Every line of the material that includes the word "screenshot" is to be shown.

[Listed entries — start]

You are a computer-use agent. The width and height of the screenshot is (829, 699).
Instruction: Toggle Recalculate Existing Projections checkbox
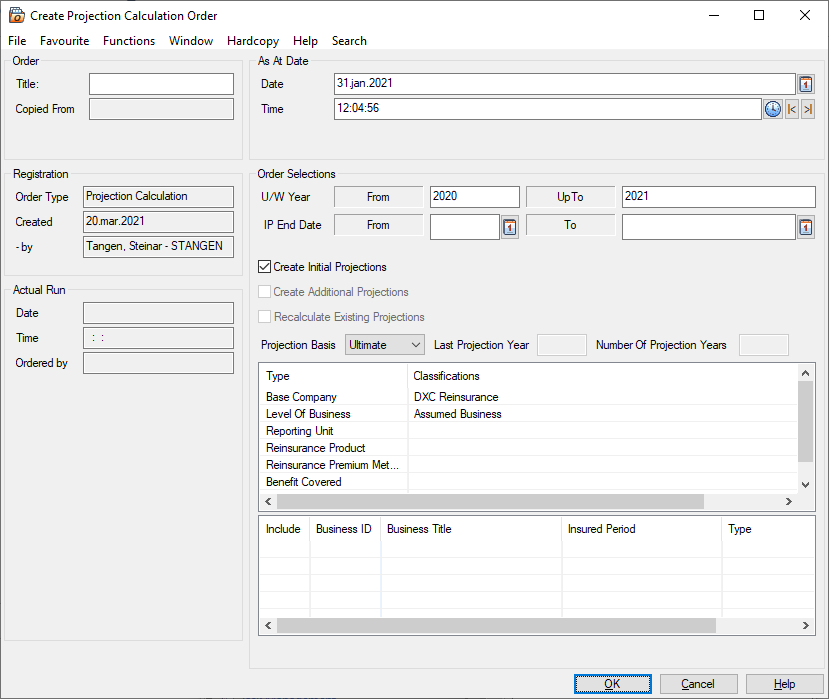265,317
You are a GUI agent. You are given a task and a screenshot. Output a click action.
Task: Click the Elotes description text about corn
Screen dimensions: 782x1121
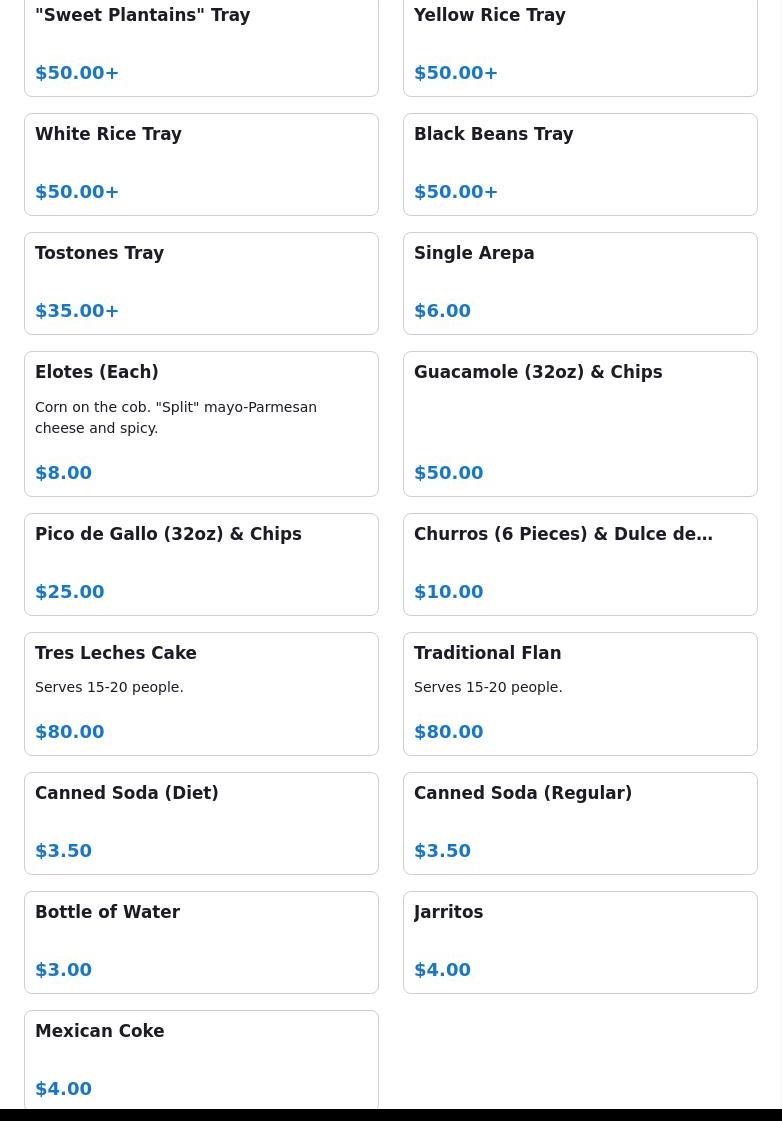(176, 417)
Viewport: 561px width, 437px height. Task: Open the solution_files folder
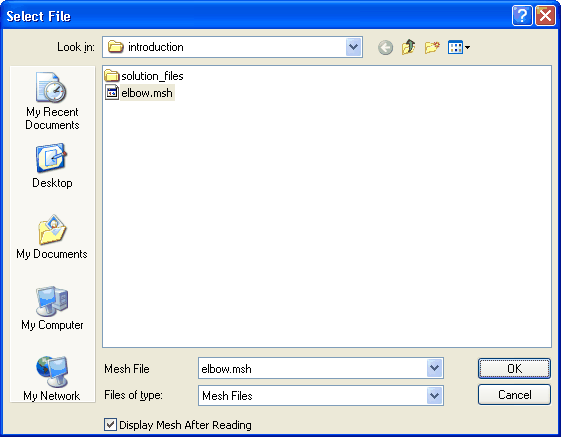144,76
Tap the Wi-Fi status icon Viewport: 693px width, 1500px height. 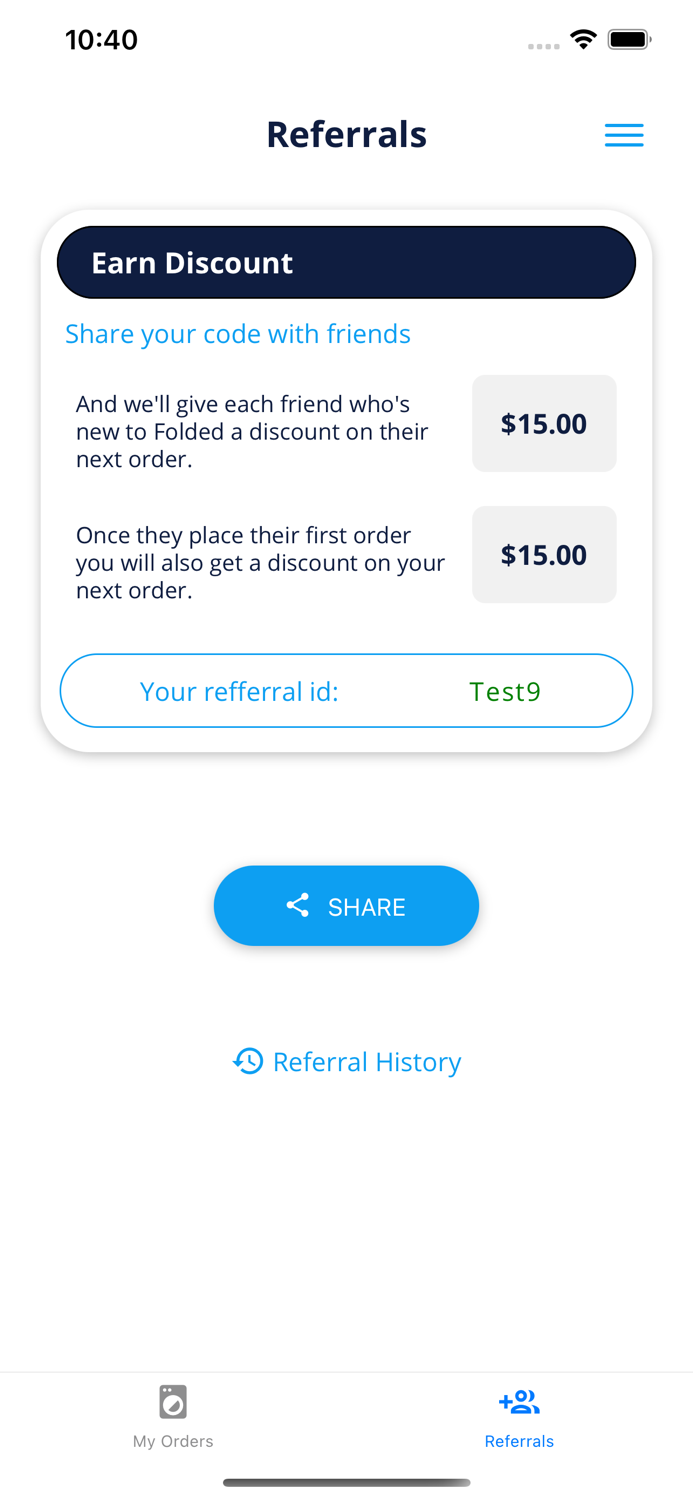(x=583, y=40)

[Listed entries — finish]
[Listed entries — start]

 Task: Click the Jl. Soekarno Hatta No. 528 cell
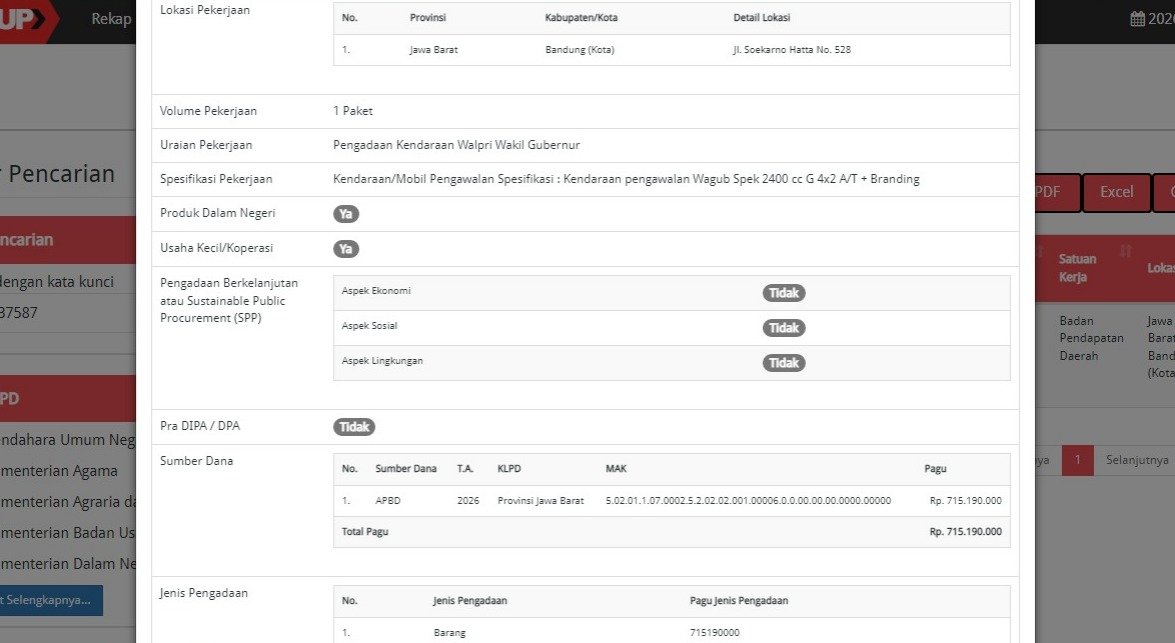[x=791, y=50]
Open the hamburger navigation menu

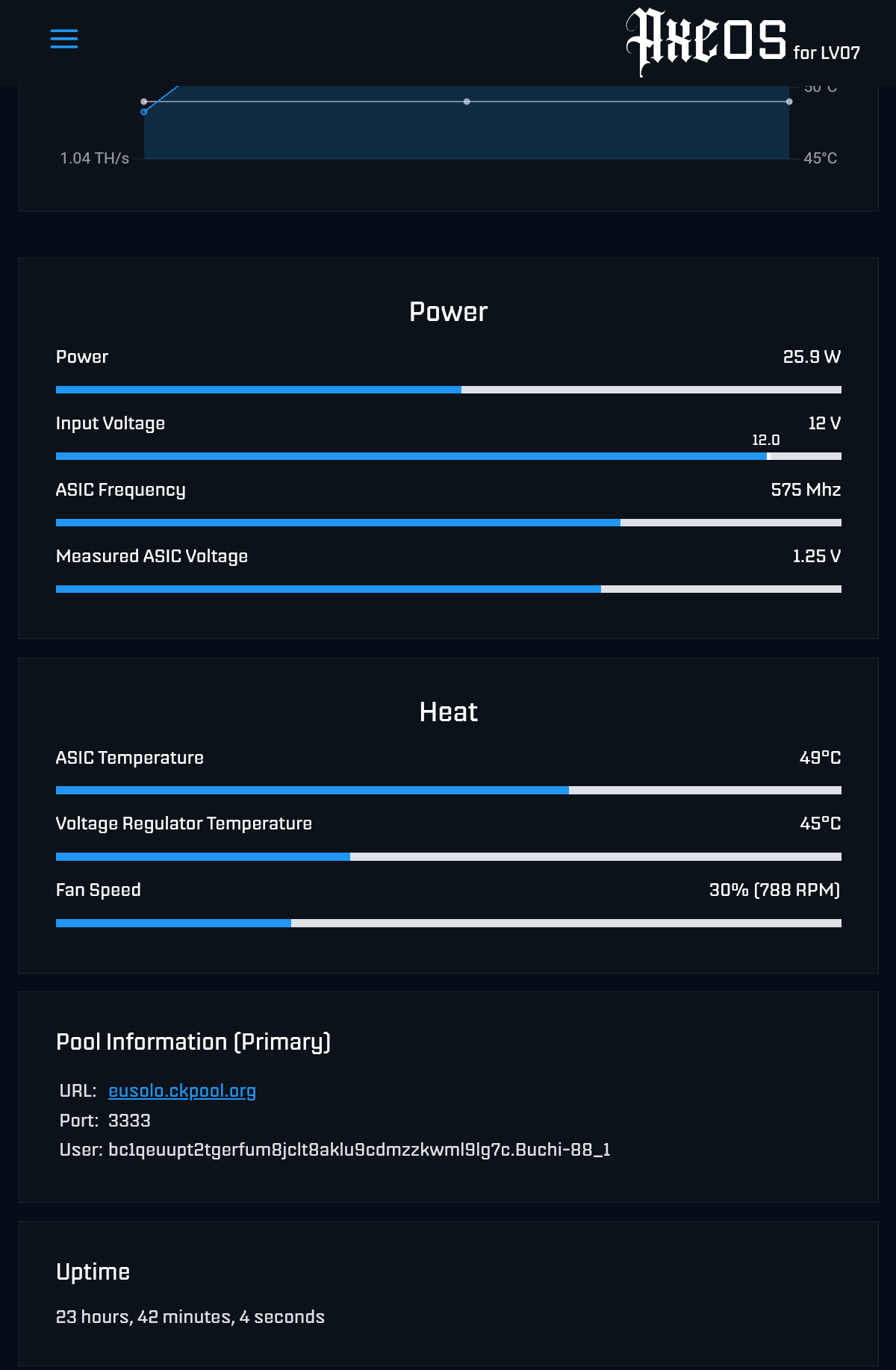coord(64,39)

[Listed entries — finish]

### Reply
You are a computer-use agent. The width and height of the screenshot is (829, 699).
You are a GUI agent. You are given a task and a screenshot. Output a click action.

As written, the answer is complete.